President Obama on stump: Prose over poetry
In 2008, Barack Obama closed his campaign with poetry. This time, he’s finishing with constrained, calibrated prose.
Obama’s speeches have defined his political career, and he’s chosen his words for them carefully. There’s no mistaking the contrasts between the one he’s using for the closing argument of his 2012 campaign and the one he delivered over and over again on the precipice of his first term: He’s stopped talking about hope, he’s largely traded in talking about himself as part of a movement and more as a leader of a struggle, and he’s gone from envisioning a united America to fighting off his opponents on the other side of the class and political divide.

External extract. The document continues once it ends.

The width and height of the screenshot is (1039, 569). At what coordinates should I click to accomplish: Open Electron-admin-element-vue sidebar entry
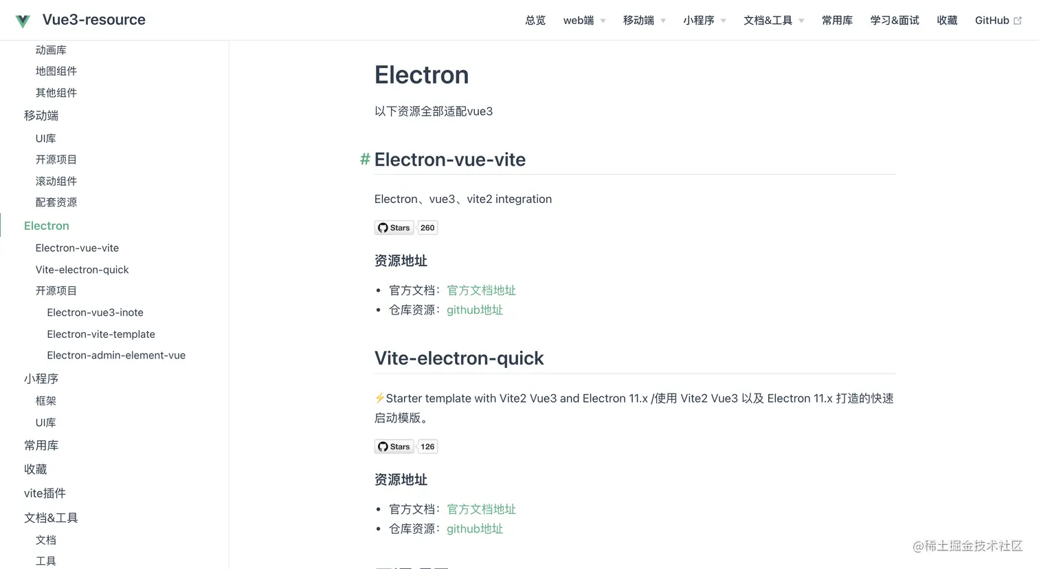click(x=116, y=355)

In the last days, he’s dropped the sarcasm of “Romnesia” or the supposed lessons he’s learned as president that he actually uses to criticize Mitt Romney — including “You can’t just make things up” and “you represent the entire country.” Still, there’s no missing the smile of a man who’s enjoying making fun of Romney and enjoying people laughing as he does.
Obama still talks about change — that’s been one of his ongoing fights with Romney in the final days. And though he’s sounded more optimistic as his poll numbers have picked up in the closing days, he’s landed on a distinctly George W. Bush-sounding note to drive home his case.
“You may not agree with every decision I’ve made — Michelle doesn’t agree with every decision I’ve made. There may be times when you’re frustrated with the pace of change, I’m frustrated sometimes with the pace of change,” Obama told the crowd in Bristow, Va., Saturday night. “But you know I mean what I say and I say what I mean, and you know where I stand.”
But other than saying he hopes people vote for him, he’s dropped the word entirely from his closing argument this year. In 2008, he devoted paragraphs to explaining what he meant.
“That thing inside us that insists, despite all evidence to the contrary, that something better is waiting around the bend, that insists there are better days ahead,” Obama told a late October crowd in Canton, Ohio, four years ago, quoting his own Iowa caucuses victory speech. “If we’re willing to work for it, if we’re willing to shed our fears and our doubts, if we’re willing to reach deep down inside ourselves when we’re tired and come back fighting harder.”
Summarizing the thoughts of the Americans who struggled throughout history, Obama said, “‘It may look dark tonight, but if I hold onto hope, tomorrow will be brighter.’ That’s what this election is about.”
These days, he frames himself less as the man at the head of a movement and more as a leader out on his own fighting on behalf of the people who put him in charge.
“In one week, you can turn the page on policies that have put the greed and irresponsibility of Wall Street before the hard work and sacrifice of folks on Main Street,” Obama said in Chester, Pa., four years ago. “You can choose policies that invest in our middle-class, create new jobs, and grow this economy from the bottom-up. … You can put an end to the politics that would divide a nation just to win an election. … You can give this country the change we need.”